Data for analysis:
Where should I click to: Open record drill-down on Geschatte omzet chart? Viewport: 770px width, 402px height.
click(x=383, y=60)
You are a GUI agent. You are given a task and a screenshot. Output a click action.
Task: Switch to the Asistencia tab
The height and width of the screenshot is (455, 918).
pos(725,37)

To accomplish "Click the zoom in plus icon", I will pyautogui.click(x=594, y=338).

--

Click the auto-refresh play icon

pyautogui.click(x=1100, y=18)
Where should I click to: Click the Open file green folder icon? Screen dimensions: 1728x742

Problem description: Set down again, word for word, the stretch of records from the line with "Where should I click to: Open" to the line with "Task: Switch to the Asistencia tab", both of those lines included.

Your solution:
Where should I click to: Open record drill-down on Geschatte omzet chart? Viewport: 770px width, 402px height.
click(x=383, y=60)
You are a GUI agent. You are given a task and a screenshot. Output a click action.
Task: Switch to the Asistencia tab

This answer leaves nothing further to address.